Since the various devices can have very distinct traffic characteristics, we will create multiple traffic models for different usage scenarios of an application.
For example, web browsing is likely to have different statistical characteristics for laptop and PDA scenarios. Rather than tie the models specifically to device types such as laptop and PDA, we will adopt multiple versions of a traffic model with generic names, e.g. Web Browsing A & Web Browsing B, or Web Browsing Heavy & Web Browsing Light. These could have different statistical functions, or different parameters for the same function.

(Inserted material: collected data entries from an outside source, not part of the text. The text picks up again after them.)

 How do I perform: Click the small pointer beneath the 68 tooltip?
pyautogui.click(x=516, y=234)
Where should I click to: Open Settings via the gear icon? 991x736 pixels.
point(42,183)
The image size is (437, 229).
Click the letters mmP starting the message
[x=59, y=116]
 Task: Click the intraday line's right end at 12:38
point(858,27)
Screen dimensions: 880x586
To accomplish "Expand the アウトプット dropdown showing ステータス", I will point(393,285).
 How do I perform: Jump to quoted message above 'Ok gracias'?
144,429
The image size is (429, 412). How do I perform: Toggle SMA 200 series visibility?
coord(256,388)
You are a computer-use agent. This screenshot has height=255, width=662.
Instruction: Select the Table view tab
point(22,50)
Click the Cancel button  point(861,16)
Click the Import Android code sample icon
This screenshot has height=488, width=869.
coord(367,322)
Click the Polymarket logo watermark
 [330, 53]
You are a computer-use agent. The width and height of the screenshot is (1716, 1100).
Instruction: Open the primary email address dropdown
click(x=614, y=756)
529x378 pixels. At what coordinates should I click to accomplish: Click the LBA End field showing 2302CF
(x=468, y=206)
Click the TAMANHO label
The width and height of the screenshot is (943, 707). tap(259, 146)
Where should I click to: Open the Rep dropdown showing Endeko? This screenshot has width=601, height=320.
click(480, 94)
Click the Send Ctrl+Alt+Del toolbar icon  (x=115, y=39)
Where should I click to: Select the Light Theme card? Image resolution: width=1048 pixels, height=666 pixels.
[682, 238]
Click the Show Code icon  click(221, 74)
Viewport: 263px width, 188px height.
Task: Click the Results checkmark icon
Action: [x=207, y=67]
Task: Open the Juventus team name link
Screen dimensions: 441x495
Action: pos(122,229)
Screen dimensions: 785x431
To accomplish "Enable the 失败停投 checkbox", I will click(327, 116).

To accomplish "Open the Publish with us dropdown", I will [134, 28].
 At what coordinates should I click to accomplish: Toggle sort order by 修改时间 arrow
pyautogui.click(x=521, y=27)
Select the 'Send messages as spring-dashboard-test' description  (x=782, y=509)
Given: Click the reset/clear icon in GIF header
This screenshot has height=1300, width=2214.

4.2.2 Basis for Traffic Models
Most traffic modeling work is based on measurements of real traffic, which are analyzed to generate usable statistical descriptions. These are typically used in computer simulations, but can also be used to generate packet traffic for a real system under test. Since MBWA is a future service that is similar to some existing wired systems, a lot of the basis of this document is the traffic modeling work done for wired systems. These provide a reasonable and realistic description of the potential user. Our approach is to use statistical models that can be used to generate a stream of packets that need to be transmitted over the system.
We realize that characteristics of user applications keep changing. At best, one can develop a reasonable consensus model that is useful for bringing some uniformity in comparisons of systems. In particular, it is known that user traffic patterns change as the network performance changes. Traffic modeling work has attempted to adjust to this trend. For example, some of the traffic models such as Web and FTP try to capture the essence of the user applications by describing the amount of data work the user is trying to retrieve rather than specifying a packet stream.
We specifically do not use the trace-based approach where a real recorded stream of packets is played back for simulation. While traces can capture sophisticated details, such traces have details that are often very dependant on the system from which they were recorded, and do not provide flexibility for computer simulation work.